Task directions |
Each line holding the string "agent" is to be copied from the data.
** Task input follows **
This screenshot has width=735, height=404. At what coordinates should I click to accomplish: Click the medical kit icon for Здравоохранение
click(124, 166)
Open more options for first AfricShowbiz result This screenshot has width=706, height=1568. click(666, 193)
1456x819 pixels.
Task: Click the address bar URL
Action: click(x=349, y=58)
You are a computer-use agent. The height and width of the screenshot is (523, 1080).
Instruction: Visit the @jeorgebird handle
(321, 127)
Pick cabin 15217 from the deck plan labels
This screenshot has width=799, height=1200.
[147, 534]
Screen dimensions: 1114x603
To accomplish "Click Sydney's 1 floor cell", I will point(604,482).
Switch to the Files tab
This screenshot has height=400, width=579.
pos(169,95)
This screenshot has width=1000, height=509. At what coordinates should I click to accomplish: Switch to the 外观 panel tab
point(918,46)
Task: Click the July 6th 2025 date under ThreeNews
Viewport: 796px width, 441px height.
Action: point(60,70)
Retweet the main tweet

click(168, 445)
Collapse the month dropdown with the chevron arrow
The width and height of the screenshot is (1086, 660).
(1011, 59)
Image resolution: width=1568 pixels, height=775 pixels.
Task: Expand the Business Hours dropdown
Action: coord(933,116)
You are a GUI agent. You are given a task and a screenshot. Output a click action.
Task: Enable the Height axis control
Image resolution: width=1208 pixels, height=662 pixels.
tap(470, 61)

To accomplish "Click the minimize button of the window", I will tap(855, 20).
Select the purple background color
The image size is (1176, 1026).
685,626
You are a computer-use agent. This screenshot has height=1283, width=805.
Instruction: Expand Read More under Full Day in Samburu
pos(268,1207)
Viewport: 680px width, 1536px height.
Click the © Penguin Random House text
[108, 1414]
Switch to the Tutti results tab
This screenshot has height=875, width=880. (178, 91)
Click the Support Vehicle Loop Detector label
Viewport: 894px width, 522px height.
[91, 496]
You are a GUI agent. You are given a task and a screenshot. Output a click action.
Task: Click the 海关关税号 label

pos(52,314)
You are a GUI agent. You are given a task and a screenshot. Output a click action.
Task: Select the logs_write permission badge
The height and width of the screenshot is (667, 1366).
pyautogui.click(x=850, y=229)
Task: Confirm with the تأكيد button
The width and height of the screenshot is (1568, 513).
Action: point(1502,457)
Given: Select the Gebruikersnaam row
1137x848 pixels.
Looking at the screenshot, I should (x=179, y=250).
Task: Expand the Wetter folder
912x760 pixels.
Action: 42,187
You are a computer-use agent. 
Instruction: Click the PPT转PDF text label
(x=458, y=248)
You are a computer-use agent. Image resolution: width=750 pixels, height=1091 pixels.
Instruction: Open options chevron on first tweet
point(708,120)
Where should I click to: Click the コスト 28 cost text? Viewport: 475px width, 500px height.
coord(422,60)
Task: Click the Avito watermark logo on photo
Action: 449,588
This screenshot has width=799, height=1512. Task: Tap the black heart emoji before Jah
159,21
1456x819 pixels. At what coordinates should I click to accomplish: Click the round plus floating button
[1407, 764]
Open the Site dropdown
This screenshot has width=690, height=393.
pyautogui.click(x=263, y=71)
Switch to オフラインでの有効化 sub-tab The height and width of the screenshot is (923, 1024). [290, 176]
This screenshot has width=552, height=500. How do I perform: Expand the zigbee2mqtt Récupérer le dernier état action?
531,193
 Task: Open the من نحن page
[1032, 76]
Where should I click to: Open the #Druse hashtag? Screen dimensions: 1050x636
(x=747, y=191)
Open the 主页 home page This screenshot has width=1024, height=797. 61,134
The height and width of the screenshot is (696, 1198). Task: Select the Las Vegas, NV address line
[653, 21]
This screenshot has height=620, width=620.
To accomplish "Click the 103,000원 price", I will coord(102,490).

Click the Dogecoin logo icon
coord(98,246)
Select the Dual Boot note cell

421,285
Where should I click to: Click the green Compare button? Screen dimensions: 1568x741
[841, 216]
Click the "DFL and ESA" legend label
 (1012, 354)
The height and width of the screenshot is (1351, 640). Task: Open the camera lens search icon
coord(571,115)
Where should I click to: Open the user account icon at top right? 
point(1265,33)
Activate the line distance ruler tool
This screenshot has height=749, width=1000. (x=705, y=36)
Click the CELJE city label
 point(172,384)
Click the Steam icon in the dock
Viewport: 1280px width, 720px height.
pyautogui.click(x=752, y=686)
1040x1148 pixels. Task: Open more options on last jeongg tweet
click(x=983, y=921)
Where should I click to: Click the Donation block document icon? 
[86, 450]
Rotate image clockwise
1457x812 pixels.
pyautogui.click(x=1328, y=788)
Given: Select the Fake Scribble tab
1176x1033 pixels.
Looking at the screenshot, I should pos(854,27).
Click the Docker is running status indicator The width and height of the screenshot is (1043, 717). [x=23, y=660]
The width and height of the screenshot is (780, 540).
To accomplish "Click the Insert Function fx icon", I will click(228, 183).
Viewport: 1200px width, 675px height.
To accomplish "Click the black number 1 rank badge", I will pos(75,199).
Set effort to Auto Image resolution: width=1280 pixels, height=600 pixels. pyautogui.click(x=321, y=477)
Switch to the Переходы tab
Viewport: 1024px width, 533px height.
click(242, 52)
** End of Task input **
Task response |
You are a computer-use agent. The height and width of the screenshot is (523, 1080).
You are a GUI agent. You are given a task and a screenshot. Output a click action.
You are a computer-use agent. This screenshot has height=1283, width=805.
You are a GUI agent. You are given a task and a screenshot. Output a click action.
You are a GUI agent. You are given a task and a screenshot. Output a click action.
You are a computer-use agent. 
You are a computer-use agent. Image resolution: width=750 pixels, height=1091 pixels.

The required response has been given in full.